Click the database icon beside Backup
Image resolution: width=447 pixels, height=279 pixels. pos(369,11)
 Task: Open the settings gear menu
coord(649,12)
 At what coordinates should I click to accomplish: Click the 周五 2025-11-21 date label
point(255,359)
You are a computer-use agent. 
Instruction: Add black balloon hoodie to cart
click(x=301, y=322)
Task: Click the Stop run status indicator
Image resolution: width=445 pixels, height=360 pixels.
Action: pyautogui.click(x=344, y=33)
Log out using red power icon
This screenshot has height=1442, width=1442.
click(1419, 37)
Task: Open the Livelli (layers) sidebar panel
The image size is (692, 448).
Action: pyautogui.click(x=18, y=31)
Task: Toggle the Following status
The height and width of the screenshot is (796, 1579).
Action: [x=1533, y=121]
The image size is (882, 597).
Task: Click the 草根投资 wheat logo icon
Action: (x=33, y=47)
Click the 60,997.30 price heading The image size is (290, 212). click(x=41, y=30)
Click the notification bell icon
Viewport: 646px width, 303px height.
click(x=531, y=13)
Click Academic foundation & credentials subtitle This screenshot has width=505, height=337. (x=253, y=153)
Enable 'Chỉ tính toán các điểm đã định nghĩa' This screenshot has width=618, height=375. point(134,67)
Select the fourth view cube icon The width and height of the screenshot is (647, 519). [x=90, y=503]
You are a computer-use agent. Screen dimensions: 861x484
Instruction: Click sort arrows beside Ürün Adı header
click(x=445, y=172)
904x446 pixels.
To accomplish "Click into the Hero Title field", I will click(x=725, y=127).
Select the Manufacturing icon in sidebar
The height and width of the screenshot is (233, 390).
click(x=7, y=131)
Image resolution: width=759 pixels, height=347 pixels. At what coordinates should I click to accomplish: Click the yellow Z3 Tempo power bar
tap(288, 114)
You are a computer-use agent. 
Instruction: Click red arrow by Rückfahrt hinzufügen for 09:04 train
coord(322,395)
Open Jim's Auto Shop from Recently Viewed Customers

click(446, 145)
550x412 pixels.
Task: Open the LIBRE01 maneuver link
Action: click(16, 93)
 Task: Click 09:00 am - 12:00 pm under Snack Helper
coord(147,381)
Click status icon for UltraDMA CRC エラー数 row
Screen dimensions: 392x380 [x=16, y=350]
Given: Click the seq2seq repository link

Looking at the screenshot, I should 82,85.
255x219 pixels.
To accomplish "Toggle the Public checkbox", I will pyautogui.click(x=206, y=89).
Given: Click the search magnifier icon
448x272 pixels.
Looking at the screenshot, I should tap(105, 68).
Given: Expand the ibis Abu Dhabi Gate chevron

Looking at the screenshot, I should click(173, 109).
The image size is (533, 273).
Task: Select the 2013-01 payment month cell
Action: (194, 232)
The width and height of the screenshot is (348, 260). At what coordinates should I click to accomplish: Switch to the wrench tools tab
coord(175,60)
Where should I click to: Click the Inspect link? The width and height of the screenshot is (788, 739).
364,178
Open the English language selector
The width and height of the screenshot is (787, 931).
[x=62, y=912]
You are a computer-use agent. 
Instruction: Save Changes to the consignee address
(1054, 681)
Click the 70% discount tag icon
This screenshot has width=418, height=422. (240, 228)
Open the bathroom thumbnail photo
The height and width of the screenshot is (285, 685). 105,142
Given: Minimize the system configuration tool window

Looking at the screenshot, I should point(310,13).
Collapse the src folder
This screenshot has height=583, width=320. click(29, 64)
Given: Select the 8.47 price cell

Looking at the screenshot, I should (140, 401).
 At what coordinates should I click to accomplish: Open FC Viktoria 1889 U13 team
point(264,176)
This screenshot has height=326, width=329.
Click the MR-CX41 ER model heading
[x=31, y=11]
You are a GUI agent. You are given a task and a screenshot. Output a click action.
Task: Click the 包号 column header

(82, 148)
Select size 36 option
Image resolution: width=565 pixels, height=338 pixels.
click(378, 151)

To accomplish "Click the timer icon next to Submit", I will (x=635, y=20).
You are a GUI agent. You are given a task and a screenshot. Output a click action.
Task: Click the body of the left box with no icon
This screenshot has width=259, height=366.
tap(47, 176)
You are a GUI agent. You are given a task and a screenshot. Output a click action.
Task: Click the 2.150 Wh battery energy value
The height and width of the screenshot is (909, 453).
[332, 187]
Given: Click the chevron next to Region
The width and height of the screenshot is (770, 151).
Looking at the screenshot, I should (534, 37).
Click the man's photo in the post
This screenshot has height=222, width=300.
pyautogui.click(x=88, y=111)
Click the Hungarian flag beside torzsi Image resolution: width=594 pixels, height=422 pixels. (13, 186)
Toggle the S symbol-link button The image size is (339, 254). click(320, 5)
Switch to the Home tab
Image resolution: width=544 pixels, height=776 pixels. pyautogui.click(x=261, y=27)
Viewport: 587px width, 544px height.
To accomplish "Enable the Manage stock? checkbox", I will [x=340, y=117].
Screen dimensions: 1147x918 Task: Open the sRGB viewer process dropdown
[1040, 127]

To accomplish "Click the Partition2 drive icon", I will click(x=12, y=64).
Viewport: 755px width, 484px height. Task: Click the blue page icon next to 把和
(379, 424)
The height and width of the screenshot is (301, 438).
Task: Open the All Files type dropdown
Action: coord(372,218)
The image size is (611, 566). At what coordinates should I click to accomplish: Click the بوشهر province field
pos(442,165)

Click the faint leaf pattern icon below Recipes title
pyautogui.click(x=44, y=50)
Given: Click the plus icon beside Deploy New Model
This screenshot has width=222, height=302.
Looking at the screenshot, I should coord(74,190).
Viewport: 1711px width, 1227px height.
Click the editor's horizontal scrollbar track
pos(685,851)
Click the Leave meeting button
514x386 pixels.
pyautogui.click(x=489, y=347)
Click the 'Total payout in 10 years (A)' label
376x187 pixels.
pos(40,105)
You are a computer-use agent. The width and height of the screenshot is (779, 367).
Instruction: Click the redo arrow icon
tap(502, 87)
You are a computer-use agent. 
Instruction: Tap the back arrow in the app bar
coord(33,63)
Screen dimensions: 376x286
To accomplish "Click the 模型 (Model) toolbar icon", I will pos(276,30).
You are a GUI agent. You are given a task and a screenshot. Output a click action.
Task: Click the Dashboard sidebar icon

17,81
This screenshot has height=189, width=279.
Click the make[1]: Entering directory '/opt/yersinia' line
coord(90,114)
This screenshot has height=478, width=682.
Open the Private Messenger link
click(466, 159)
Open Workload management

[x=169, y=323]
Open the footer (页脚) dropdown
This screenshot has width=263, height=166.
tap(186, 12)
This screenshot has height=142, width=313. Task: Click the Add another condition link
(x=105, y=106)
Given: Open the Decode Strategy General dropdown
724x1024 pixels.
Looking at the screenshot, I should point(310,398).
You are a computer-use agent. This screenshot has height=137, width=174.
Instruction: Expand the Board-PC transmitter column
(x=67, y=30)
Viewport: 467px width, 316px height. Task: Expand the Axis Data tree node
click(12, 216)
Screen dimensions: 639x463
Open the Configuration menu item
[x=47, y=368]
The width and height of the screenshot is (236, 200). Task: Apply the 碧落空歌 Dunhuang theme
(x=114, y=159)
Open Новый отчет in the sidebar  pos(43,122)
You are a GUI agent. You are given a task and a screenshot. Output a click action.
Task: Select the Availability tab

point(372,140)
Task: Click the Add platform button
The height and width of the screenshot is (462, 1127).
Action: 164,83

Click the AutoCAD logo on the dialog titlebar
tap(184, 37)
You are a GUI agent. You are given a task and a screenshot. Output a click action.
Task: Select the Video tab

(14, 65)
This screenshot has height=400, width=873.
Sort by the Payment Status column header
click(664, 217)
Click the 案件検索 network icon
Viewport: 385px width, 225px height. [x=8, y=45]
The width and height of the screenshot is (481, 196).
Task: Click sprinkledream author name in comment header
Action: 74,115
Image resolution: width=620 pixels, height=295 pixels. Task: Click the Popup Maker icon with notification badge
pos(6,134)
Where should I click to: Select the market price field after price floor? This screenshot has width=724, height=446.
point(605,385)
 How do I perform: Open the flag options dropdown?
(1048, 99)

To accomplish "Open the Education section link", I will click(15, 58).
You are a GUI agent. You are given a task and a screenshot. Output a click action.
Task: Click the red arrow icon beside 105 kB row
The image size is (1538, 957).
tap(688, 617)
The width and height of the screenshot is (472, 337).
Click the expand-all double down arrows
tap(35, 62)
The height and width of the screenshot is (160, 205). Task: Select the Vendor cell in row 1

-- Instructions for the task --
Look over the material above and show each line where "will" appears.

-- Exercise solution --
To accomplish "Click into the Hero Title field", I will click(x=725, y=127).
To accomplish "Toggle the Public checkbox", I will pyautogui.click(x=206, y=89).
To accomplish "Click the timer icon next to Submit", I will (x=635, y=20).
To accomplish "Enable the Manage stock? checkbox", I will [x=340, y=117].
To accomplish "Click the Partition2 drive icon", I will click(x=12, y=64).
To accomplish "Click the 模型 (Model) toolbar icon", I will pos(276,30).
To accomplish "Open the Education section link", I will click(15, 58).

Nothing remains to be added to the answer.